**Instructions for the task**. Reproduce, word for word, the lines from the one that contains "Where should I" through the one that contains "coord(31,124)", including both of those lines. Leave the pictures out.

─── Data supplied ───

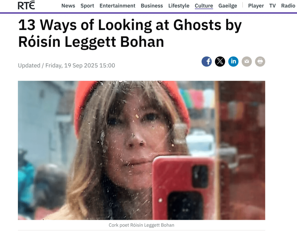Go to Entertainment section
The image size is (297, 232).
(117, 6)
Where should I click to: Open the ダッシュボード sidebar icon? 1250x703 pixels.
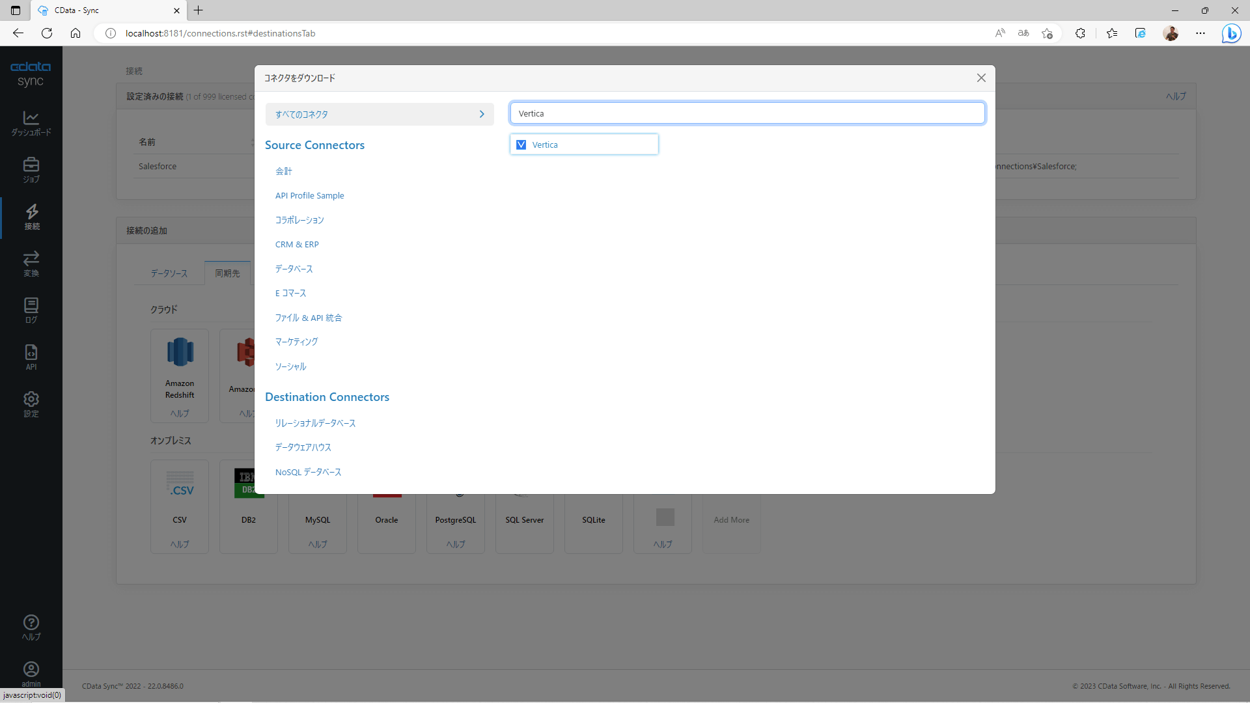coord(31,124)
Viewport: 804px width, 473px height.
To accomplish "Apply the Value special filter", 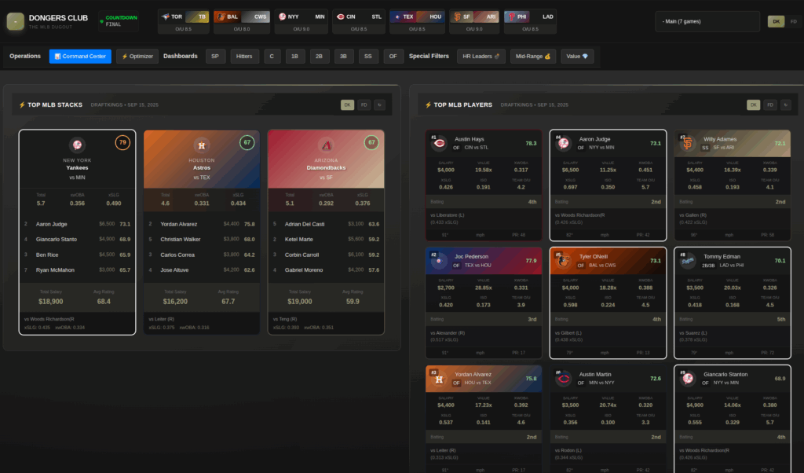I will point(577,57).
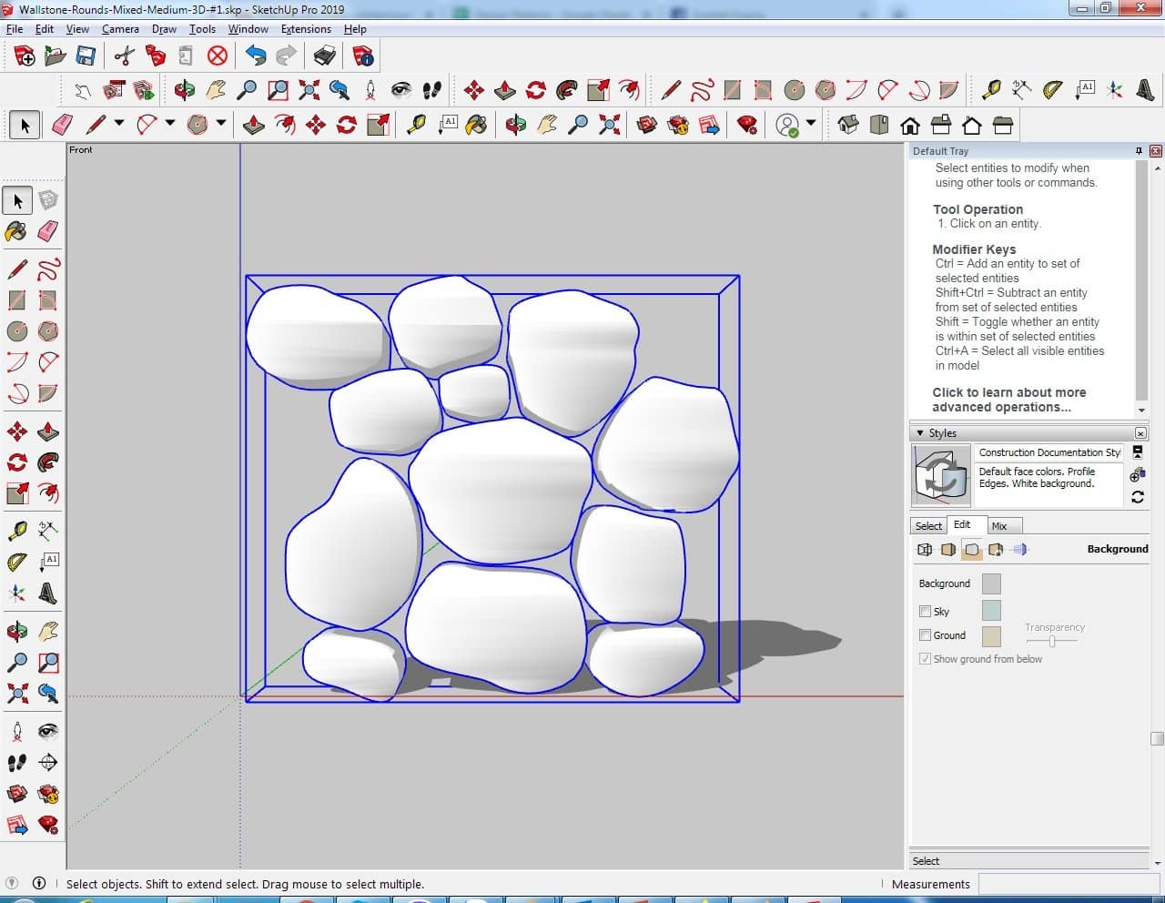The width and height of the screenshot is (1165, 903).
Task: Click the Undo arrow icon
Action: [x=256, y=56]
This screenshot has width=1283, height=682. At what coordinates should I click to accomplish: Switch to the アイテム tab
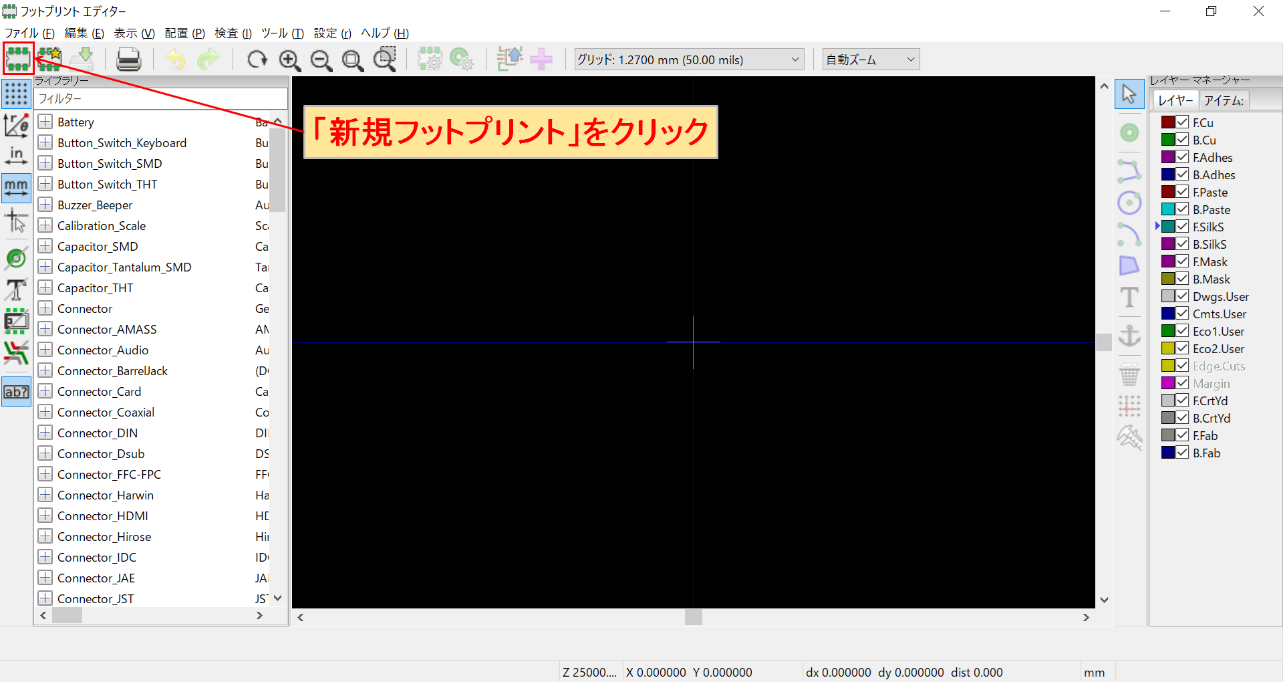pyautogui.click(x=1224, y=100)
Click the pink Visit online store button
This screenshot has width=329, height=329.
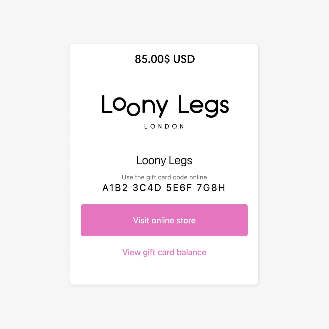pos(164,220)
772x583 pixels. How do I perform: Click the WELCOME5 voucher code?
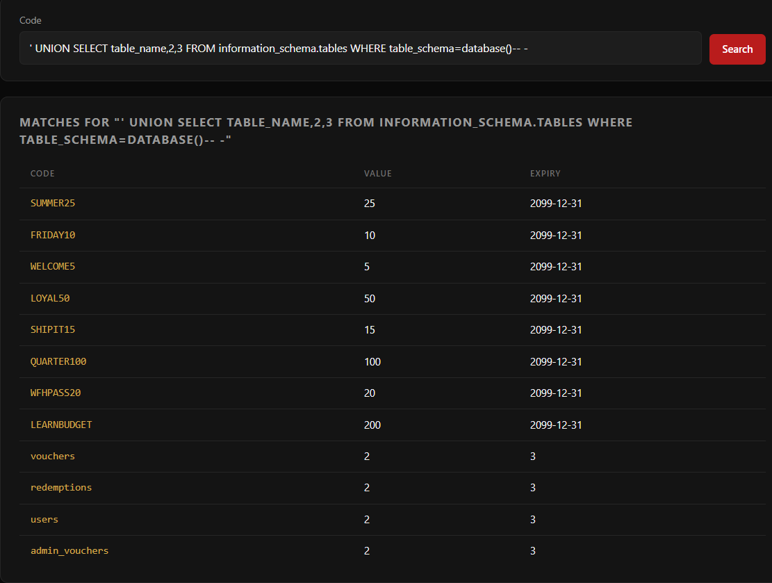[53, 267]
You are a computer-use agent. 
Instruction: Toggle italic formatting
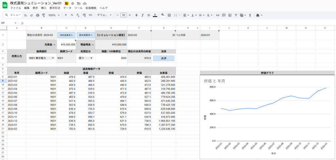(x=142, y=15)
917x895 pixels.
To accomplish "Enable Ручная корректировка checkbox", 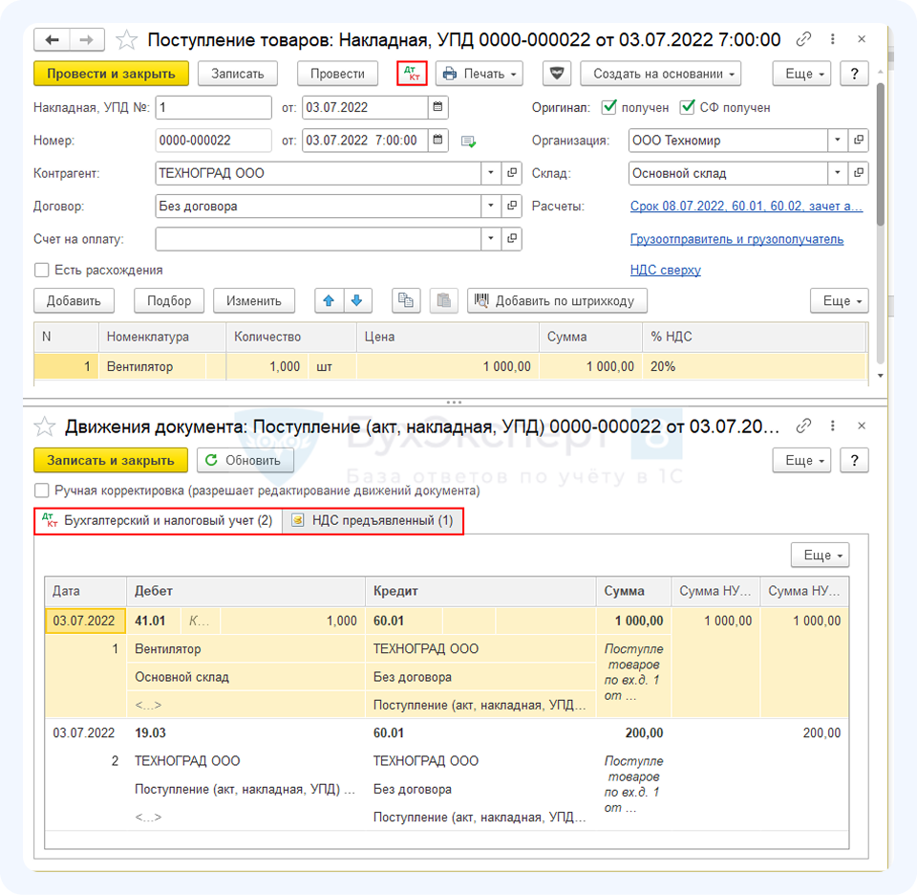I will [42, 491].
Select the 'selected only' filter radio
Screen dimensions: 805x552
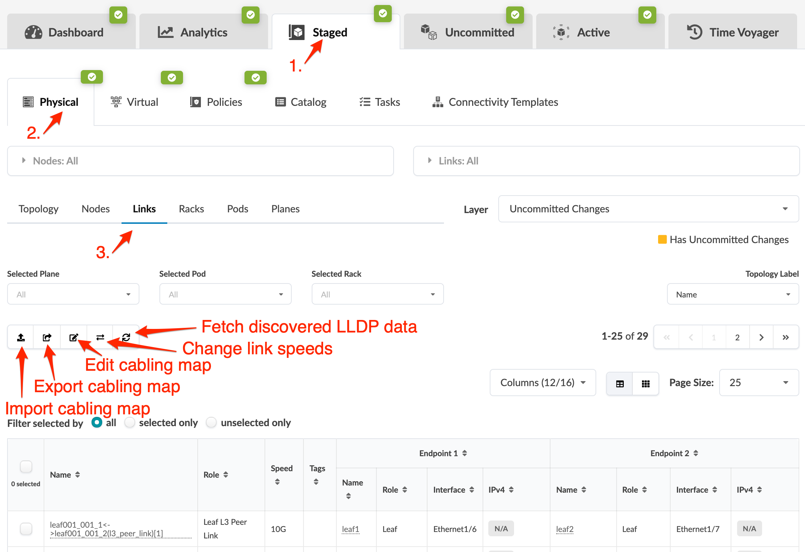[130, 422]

───

**Complete answer**.
Where should I click to: Open the ダッシュボード sidebar icon? 1250x703 pixels.
coord(31,124)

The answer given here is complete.